Despite being herbivores, hippopotamuses have very strong jaws.
Hippopotamuses are an unusual animal for this list. Most of the other animals in nature that have strong bites are predators, who use their strong jaws to capture prey. However, hippopotamuses don’t eat other animals – they only eat vegetation found in and around the water.
However, hippopotamuses have very strong jaws – they’ve been recorded biting with more than 1,800 PSI of force. But the question is, why have they evolved such strong jaws? You don’t need a strong set of jaws to catch and eat plants.

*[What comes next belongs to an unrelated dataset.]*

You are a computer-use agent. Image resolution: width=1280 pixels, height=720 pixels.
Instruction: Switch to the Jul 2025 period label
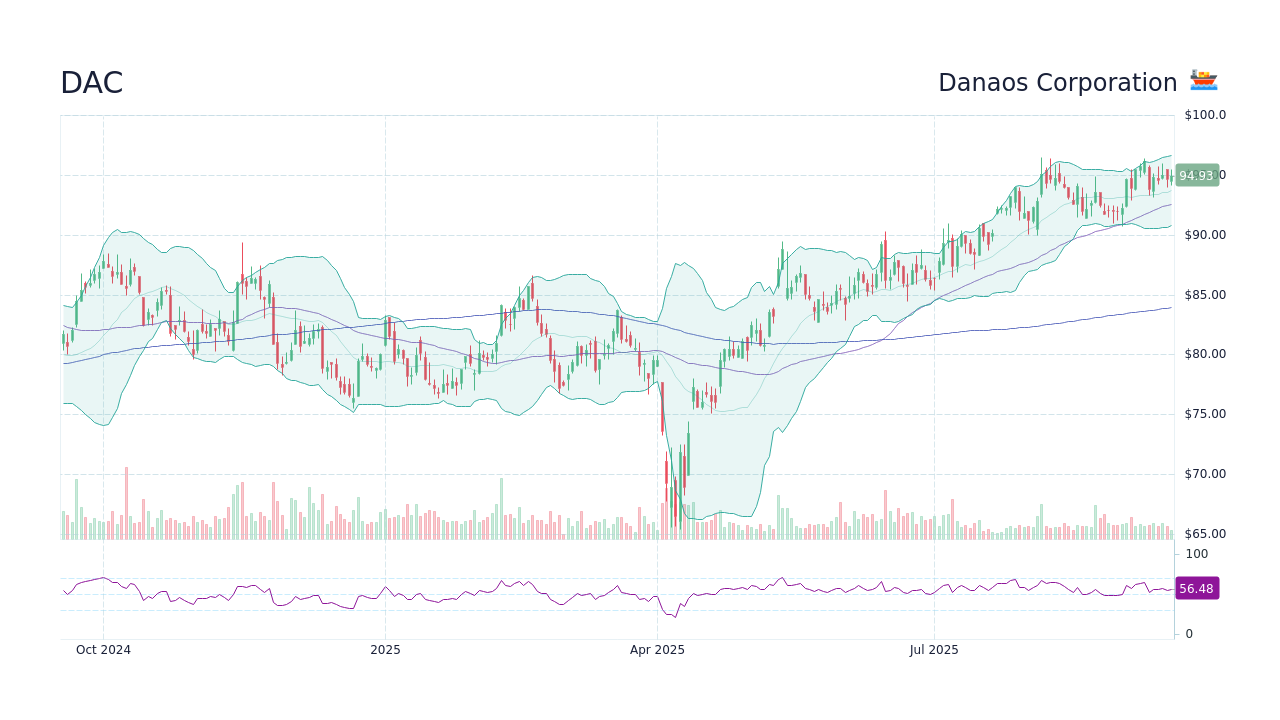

The answer lies in the social organization of hippopotamuses. Male hippopotamuses are very territorial, and they often maintain large sections of rivers as their homes. They’ll allow females to share their space freely, but they defend their territory from other males. Part of the way they do this is by biting their rivals.
Accordingly, hippopotamuses have evolved very strong jaws, so they can inflict maximum damage during fights. They’ll also use their strong jaws to defend themselves from predators.
Despite being close relatives of humans, gorillas have much stronger bites than we do.
Gorillas are another example of an herbivore that doesn’t use its mouth to capture prey. Instead, gorillas feed on leaves and fruit, which don’t require very strong jaws to chew or eat. However, like hippopotamuses, gorillas have evolved very strong jaws to help defend their territories. In fact, scientists have discovered that gorillas can inflict more than 1,300 PSI with their jaws.
Male gorillas typically live with a group of females and younger males. Their primary job (aside from fathering young gorillas) is to protect the group from threats. Sometimes, these threats take the form of leopards and other predators, but they are also at risk from other males, who’d like to take over their troop (the name for a group of gorillas).
And while gorillas usually fight with their arms, they may also bite each other during the struggle. Obviously, the harder an animal can bite, the more likely it is to repel a predator or threat. This means that gorillas have evolved stronger and stronger jaws over time.
Tigers are some of the largest cats in the world and they have very strong jaws too.
Tigers may not be as famous as lions, and they don’t live in complex social groups, but they’re still very impressive predators. Tigers often consume large prey, including deer and other herbivorous mammals. Sometimes, they’ll even eat animals that weigh more than they do.
Like crocodiles and jaguars, tigers need very strong jaws (not to mention big teeth) to capture and control large animals. Additionally, unlike lions, who often hunt in packs, tigers are solitary hunters. This means that they can’t rely on the help of other tigers to catch their food.
So, tigers have evolved very strong jaws to make it easier to capture prey. Scientists have recorded tigers biting with more than 1,000 PSI. This is more than enough to drive their teeth through the thick hides of deer and antelope. It also ensures that their prey won’t escape, once they’ve secured a good grip.
The animals discussed above have some of the strongest jaws in the animal kingdom, but there are many other good examples too. Most sharks – especially big ones, such as great whites and tiger sharks – have very strong jaws. Hyenas and grizzly bears can also bite down very hard.